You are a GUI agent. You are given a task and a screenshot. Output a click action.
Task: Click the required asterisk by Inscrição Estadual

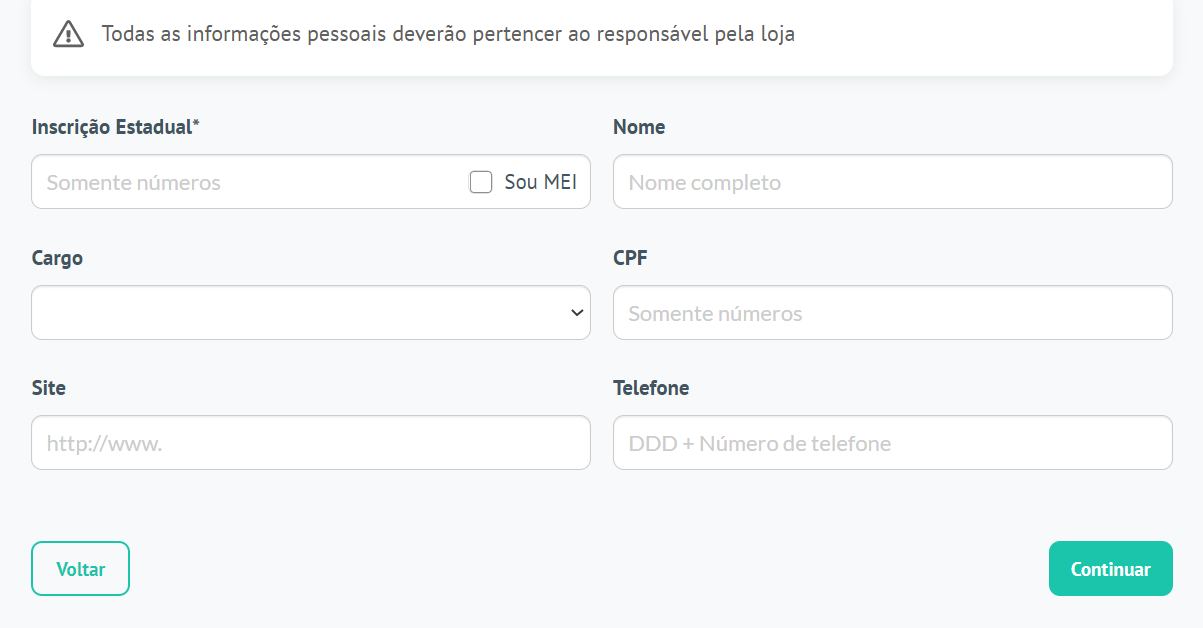196,124
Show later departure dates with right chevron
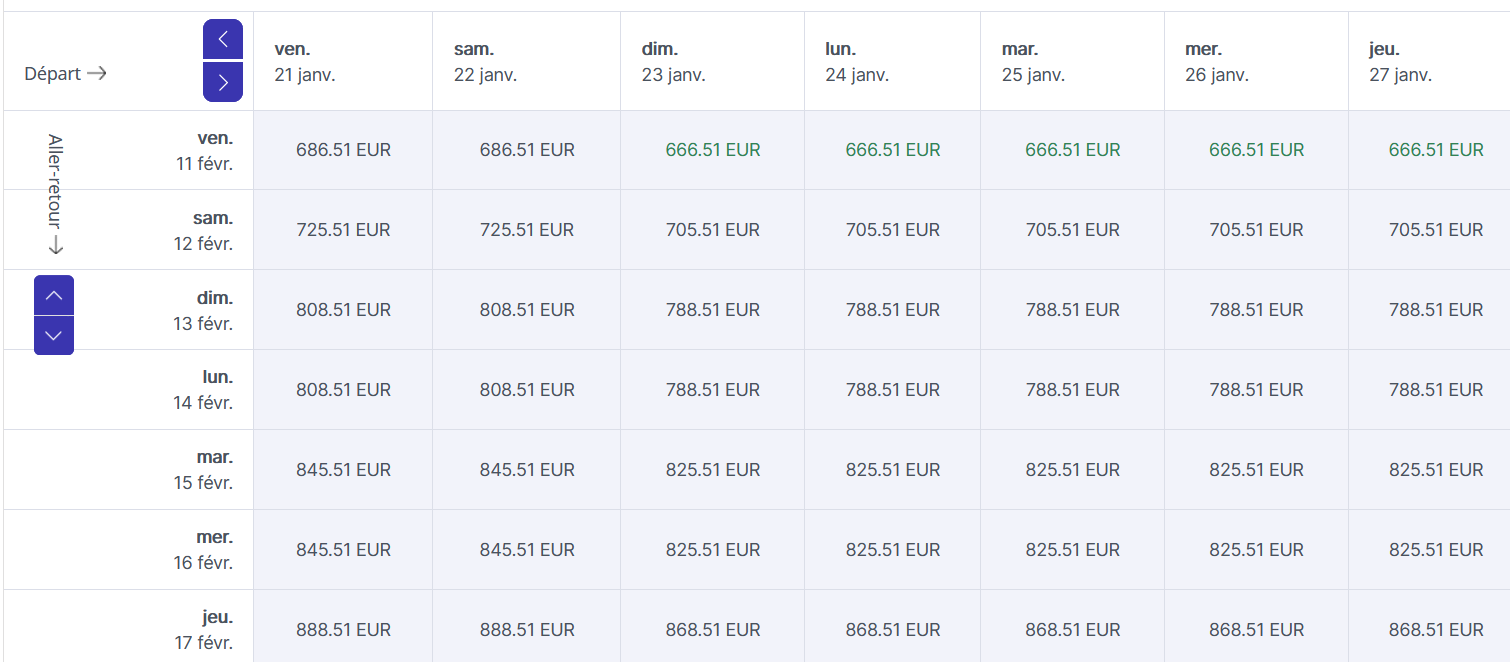The width and height of the screenshot is (1510, 662). 223,82
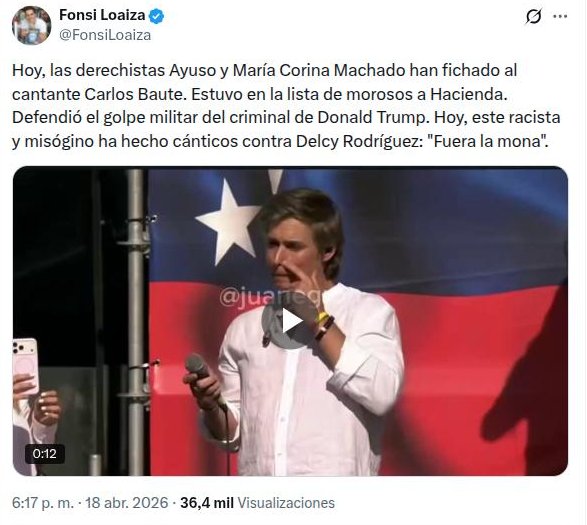Click the microphone in the singer's hand
This screenshot has height=525, width=587.
(204, 378)
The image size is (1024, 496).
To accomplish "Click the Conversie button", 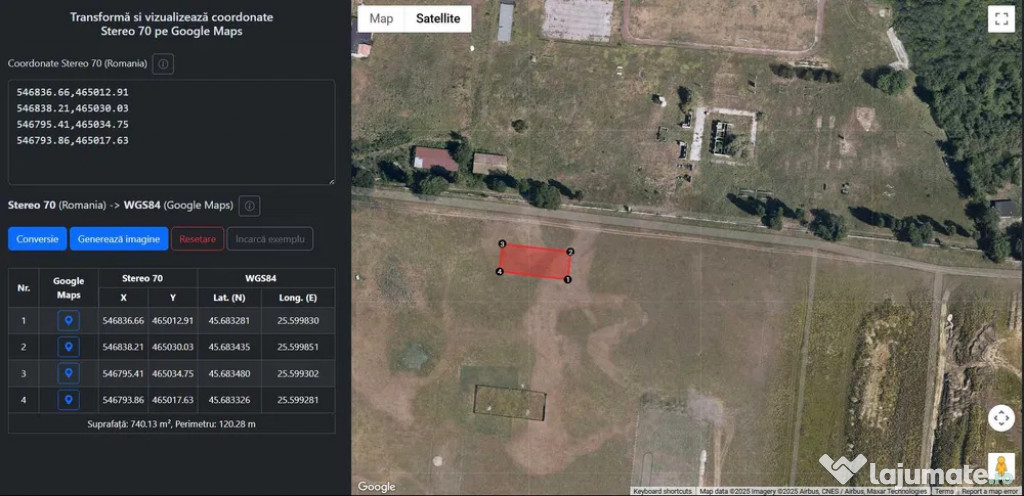I will pos(37,239).
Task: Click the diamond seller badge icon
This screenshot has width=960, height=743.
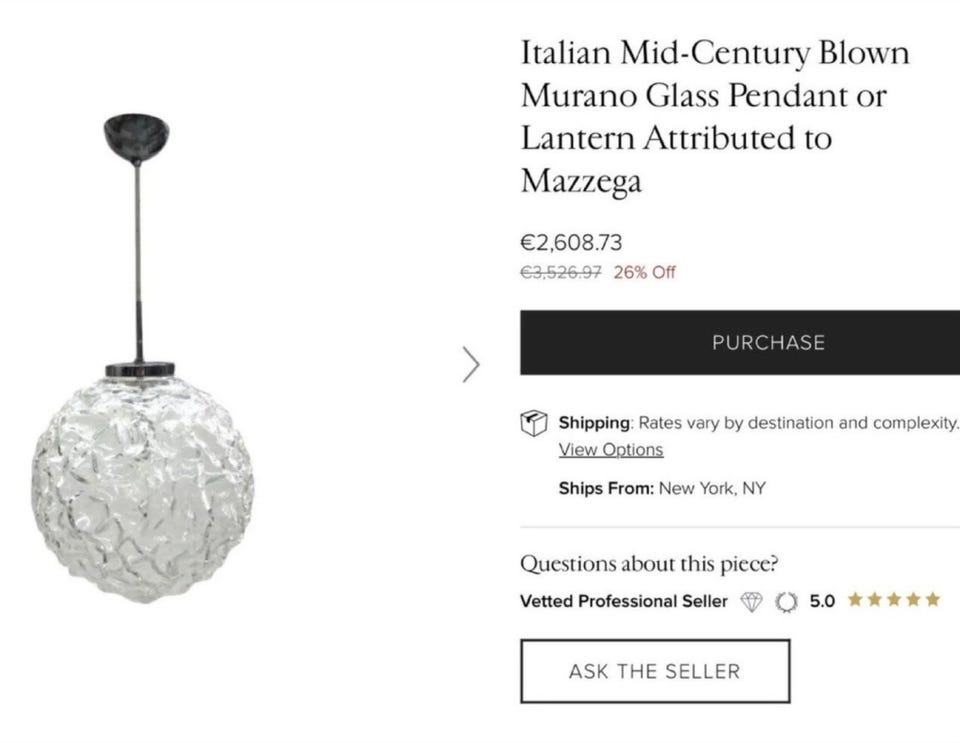Action: [x=751, y=601]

——

WHAT NEEDS TO BE DONE: Count the lines in the records above that contain the string "This", treating uppercase and lowercase as different. Reply with the number only.

WRITTEN ANSWER: 2